Legal information for developing countries

Cornell Law Library is pleased to announce its participation in the International Labor Organization’s Global Online Access to Legal Information program. The international project, launched March 6 in Geneva, will give users in more than 115 developing countries access to a wide range of essential legal information for their work and studies that they would not normally be able to obtain.

GOALI has been developed with the participation of publishers, UN organizations and academics, as part of a collaboration with Research4Life. Their goal is strengthening the rule of law, evidence-based research, healthcare, policymaking and global justice in developing countries by providing access to free or low cost legal information.  

The Cornell Law Library will contribute its expertise in the areas of research, teaching and learning by providing instructional support to participants in the program both virtually and in person.

Key topics include international law, human rights, humanitarian law and labour law – areas that can help strengthen legal frameworks and institutions in many developing countries. Governments, universities, law schools, research and not-for-profit institutions, as well as the secretariats of national workers’ and employers’ organizations will have access to GOALI. The program will also contribute to UN Sustainable Development Goal 16 – Peace, Justice and Strong Institutions.
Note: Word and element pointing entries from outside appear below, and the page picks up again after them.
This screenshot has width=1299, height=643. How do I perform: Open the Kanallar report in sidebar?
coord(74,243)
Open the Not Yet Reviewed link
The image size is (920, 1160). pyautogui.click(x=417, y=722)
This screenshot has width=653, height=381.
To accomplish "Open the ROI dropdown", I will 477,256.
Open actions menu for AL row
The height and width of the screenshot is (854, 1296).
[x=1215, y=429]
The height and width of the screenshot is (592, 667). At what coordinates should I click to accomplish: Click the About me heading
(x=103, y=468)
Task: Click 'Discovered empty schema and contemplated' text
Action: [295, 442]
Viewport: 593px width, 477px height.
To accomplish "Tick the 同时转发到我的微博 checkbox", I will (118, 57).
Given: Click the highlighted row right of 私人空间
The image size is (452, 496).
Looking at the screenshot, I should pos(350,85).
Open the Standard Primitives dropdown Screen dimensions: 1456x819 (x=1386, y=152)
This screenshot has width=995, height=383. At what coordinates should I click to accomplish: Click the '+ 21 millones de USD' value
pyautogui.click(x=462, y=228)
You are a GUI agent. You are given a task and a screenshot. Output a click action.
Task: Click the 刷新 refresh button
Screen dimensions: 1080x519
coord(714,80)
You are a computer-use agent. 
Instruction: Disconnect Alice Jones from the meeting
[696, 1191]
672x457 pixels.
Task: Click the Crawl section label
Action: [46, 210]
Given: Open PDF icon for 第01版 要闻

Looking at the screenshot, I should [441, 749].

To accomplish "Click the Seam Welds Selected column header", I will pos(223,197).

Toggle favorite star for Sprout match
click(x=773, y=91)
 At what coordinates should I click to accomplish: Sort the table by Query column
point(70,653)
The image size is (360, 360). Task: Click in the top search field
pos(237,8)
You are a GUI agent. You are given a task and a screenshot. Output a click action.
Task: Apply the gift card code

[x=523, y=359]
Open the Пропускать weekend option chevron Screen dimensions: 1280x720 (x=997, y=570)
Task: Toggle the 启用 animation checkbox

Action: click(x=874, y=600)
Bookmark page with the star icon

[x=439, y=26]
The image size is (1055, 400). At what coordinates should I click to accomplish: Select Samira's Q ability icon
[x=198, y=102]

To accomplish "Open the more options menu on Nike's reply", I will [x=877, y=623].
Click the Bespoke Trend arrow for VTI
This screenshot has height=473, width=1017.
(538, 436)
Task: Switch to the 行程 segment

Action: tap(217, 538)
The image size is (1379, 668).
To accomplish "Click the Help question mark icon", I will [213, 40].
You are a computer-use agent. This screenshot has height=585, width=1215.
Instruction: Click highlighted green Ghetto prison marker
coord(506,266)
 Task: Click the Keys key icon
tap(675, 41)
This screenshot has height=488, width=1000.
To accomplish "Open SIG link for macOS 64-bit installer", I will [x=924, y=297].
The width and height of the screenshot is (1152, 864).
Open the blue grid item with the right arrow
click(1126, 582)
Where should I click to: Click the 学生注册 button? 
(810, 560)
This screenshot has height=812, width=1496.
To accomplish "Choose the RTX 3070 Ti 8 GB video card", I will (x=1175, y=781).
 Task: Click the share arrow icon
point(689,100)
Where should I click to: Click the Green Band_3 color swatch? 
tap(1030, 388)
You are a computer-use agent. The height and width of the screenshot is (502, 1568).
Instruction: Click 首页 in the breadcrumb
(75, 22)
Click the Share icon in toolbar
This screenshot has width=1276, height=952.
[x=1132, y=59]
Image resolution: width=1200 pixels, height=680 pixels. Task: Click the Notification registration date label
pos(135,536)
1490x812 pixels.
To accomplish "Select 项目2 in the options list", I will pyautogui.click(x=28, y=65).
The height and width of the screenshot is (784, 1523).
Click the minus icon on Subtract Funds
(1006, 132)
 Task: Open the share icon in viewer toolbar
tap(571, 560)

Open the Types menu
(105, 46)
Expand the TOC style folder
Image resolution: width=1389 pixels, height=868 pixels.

“Cornell Law Library is excited to participate as a founding academic partner in Research4Life’s newest program,” said Femi Cadmus, Edward Cornell Law Librarian and Associate Dean and Professor of Practice at Cornell Law School. “This initiative will promote access to justice by removing the economic and technological barriers to proprietary legal information in developing economies around the world.”  

The world’s leading academic publishers will offer academic and peer-reviewed journals, publications and databases on international law, human rights, humanitarian law and labor law to researchers, students, librarians, policymakers, judges and legal experts.